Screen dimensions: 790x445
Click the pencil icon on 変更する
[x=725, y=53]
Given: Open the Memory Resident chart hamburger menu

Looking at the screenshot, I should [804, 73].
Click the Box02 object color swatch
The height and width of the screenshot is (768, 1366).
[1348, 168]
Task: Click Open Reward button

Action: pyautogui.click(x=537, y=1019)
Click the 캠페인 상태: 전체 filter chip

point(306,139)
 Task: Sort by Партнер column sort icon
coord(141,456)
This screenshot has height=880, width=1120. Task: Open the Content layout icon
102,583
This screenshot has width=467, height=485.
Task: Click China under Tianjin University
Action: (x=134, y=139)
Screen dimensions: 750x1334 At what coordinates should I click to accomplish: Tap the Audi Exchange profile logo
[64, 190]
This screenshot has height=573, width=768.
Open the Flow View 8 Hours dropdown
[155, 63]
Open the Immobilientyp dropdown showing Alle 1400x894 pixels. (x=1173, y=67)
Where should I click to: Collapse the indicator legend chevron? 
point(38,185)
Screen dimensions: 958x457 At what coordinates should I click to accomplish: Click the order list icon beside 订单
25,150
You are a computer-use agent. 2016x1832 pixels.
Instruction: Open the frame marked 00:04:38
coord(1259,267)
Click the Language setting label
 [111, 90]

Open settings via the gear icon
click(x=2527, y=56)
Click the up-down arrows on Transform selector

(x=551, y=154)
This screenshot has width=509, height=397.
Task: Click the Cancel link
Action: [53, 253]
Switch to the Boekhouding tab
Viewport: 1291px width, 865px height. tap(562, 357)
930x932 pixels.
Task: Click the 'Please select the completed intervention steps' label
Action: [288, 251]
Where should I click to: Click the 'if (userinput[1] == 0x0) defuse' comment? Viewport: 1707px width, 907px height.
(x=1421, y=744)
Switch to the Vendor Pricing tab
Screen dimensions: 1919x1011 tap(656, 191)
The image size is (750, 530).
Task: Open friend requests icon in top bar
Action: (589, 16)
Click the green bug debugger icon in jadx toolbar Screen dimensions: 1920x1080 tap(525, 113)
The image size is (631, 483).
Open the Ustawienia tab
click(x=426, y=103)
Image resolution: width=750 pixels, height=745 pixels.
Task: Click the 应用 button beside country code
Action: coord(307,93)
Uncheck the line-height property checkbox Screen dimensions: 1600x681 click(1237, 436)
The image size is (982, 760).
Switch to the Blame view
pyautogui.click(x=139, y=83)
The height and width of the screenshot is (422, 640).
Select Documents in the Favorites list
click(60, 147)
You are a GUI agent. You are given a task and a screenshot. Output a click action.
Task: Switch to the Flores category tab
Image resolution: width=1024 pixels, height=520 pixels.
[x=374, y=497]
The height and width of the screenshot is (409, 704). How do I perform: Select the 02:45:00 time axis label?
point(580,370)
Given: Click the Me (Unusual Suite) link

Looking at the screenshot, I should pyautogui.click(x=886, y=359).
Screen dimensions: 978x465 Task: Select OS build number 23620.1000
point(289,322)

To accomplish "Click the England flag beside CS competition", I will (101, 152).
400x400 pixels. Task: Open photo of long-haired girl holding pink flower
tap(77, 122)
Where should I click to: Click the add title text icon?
# # # #
Copy out the lines of the listing from the one containing "Switch to the Boekhouding tab" through the one containing "should pyautogui.click(x=886, y=359).", inclusive, and reproduce them exactly.

Switch to the Boekhouding tab
Viewport: 1291px width, 865px height. tap(562, 357)
930x932 pixels.
Task: Click the 'Please select the completed intervention steps' label
Action: [288, 251]
Where should I click to: Click the 'if (userinput[1] == 0x0) defuse' comment? Viewport: 1707px width, 907px height.
(x=1421, y=744)
Switch to the Vendor Pricing tab
Screen dimensions: 1919x1011 tap(656, 191)
The image size is (750, 530).
Task: Open friend requests icon in top bar
Action: (589, 16)
Click the green bug debugger icon in jadx toolbar Screen dimensions: 1920x1080 tap(525, 113)
The image size is (631, 483).
Open the Ustawienia tab
click(x=426, y=103)
Image resolution: width=750 pixels, height=745 pixels.
Task: Click the 应用 button beside country code
Action: coord(307,93)
Uncheck the line-height property checkbox Screen dimensions: 1600x681 click(1237, 436)
The image size is (982, 760).
Switch to the Blame view
pyautogui.click(x=139, y=83)
The height and width of the screenshot is (422, 640).
Select Documents in the Favorites list
click(60, 147)
You are a GUI agent. You are given a task and a screenshot. Output a click action.
Task: Switch to the Flores category tab
Image resolution: width=1024 pixels, height=520 pixels.
[x=374, y=497]
The height and width of the screenshot is (409, 704). How do I perform: Select the 02:45:00 time axis label?
point(580,370)
Given: Click the Me (Unusual Suite) link

Looking at the screenshot, I should pyautogui.click(x=886, y=359).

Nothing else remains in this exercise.